**Work item:** Write out each record exactly as it stands. No pictures belong in the copy.

**Information given:**
———
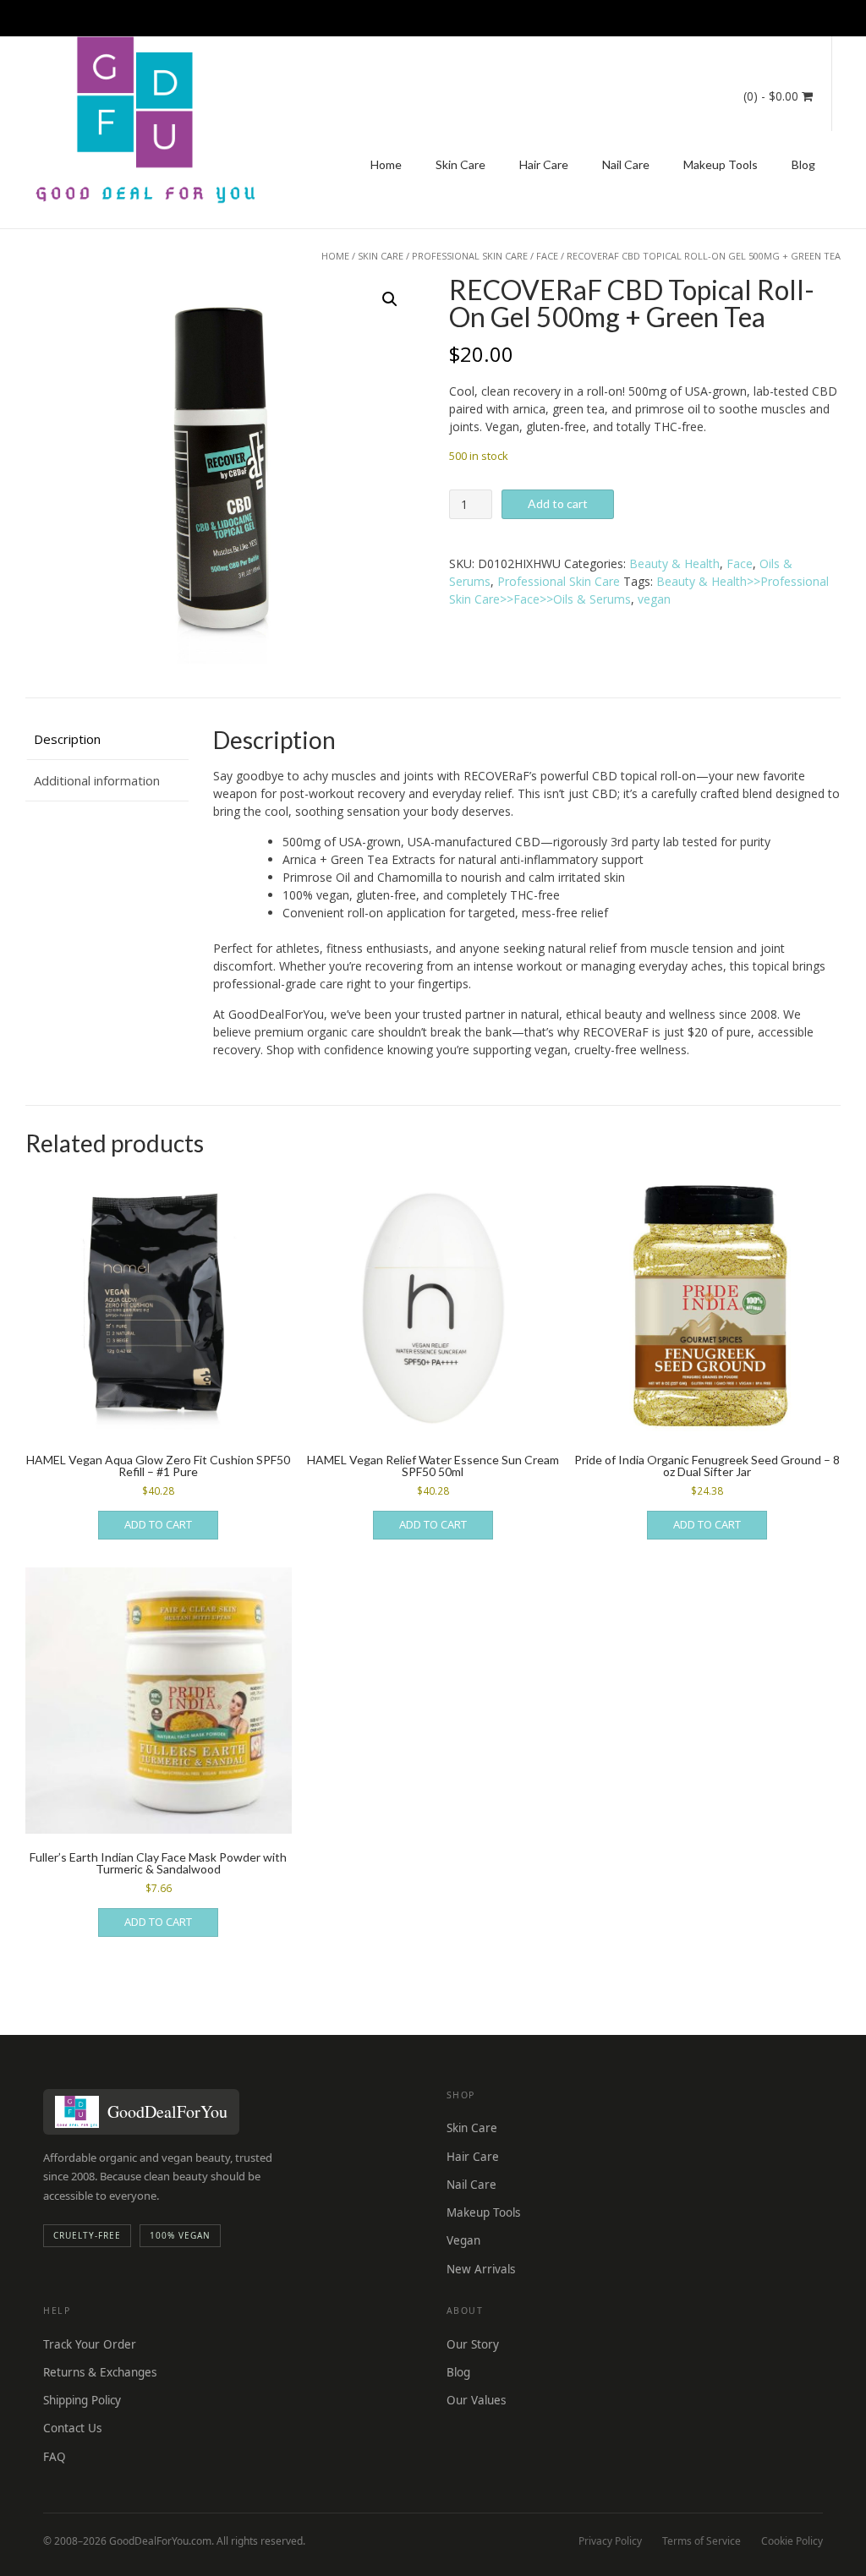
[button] (390, 299)
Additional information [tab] (97, 780)
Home (386, 164)
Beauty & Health (674, 563)
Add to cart (558, 503)
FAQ (54, 2456)
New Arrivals (481, 2269)
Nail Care (626, 164)
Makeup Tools (720, 164)
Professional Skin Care (470, 255)
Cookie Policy (792, 2541)
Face (547, 255)
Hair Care (543, 164)
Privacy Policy (610, 2541)
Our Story (473, 2344)
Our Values (476, 2400)
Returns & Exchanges (99, 2372)
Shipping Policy (82, 2400)
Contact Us (72, 2428)
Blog (803, 164)
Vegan (463, 2240)
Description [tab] (67, 738)
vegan (654, 599)
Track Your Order (89, 2344)
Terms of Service (701, 2541)
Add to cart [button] (158, 1524)
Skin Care (460, 164)
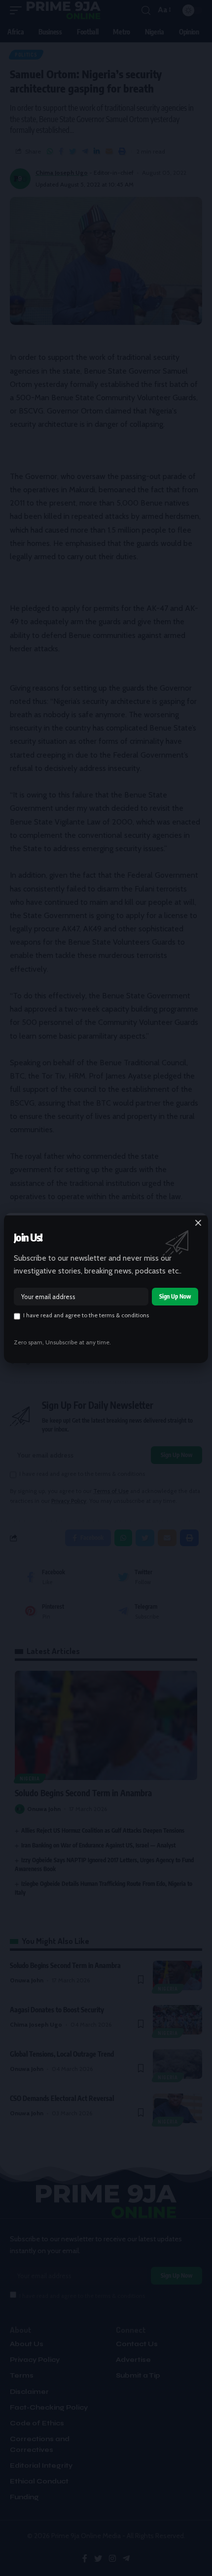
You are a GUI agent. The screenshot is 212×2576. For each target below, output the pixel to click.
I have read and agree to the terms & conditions (86, 1315)
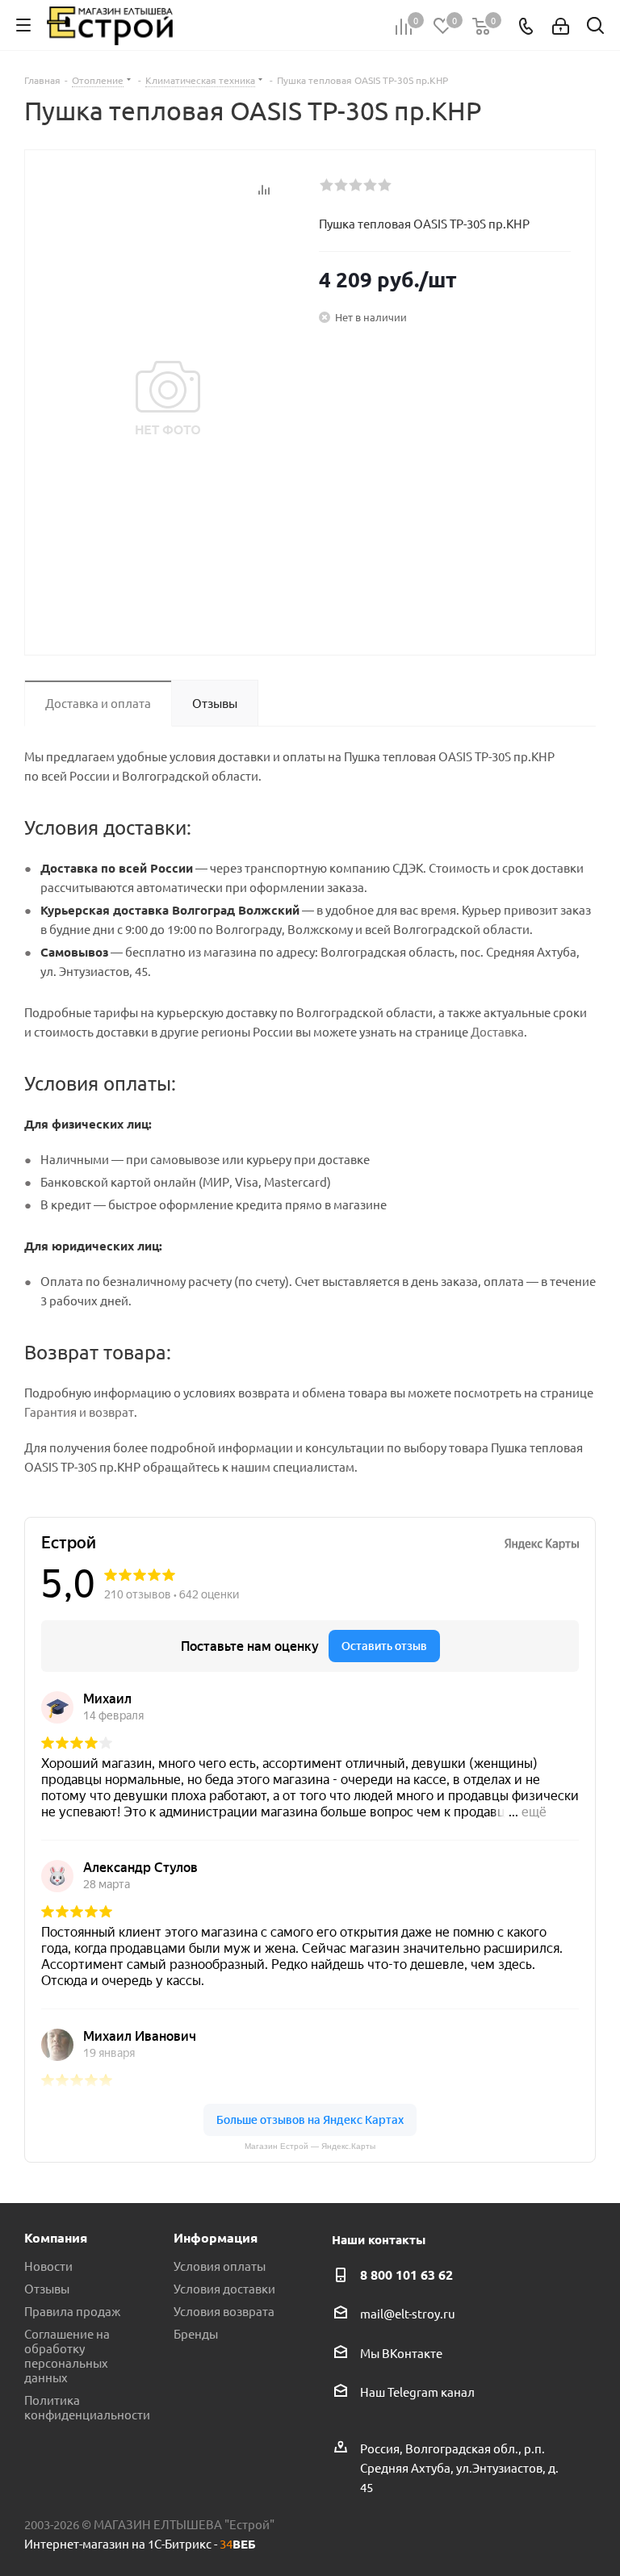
———
**Your response:**
[button] (390, 299)
Additional information [tab] (97, 780)
Home (386, 164)
Beauty & Health (674, 563)
Add to cart (558, 503)
FAQ (54, 2456)
New Arrivals (481, 2269)
Nail Care (626, 164)
Makeup Tools (720, 164)
Professional Skin Care (470, 255)
Cookie Policy (792, 2541)
Face (547, 255)
Hair Care (543, 164)
Privacy Policy (610, 2541)
Our Story (473, 2344)
Our Values (476, 2400)
Returns & Exchanges (99, 2372)
Shipping Policy (82, 2400)
Contact Us (72, 2428)
Blog (803, 164)
Vegan (463, 2240)
Description [tab] (67, 738)
vegan (654, 599)
Track Your Order (89, 2344)
Terms of Service (701, 2541)
Add to cart [button] (158, 1524)
Skin Care (460, 164)
You are a GUI agent. The screenshot is 212×2576. For each target below, output the pixel to click.
I have read and agree to the terms & conditions (86, 1315)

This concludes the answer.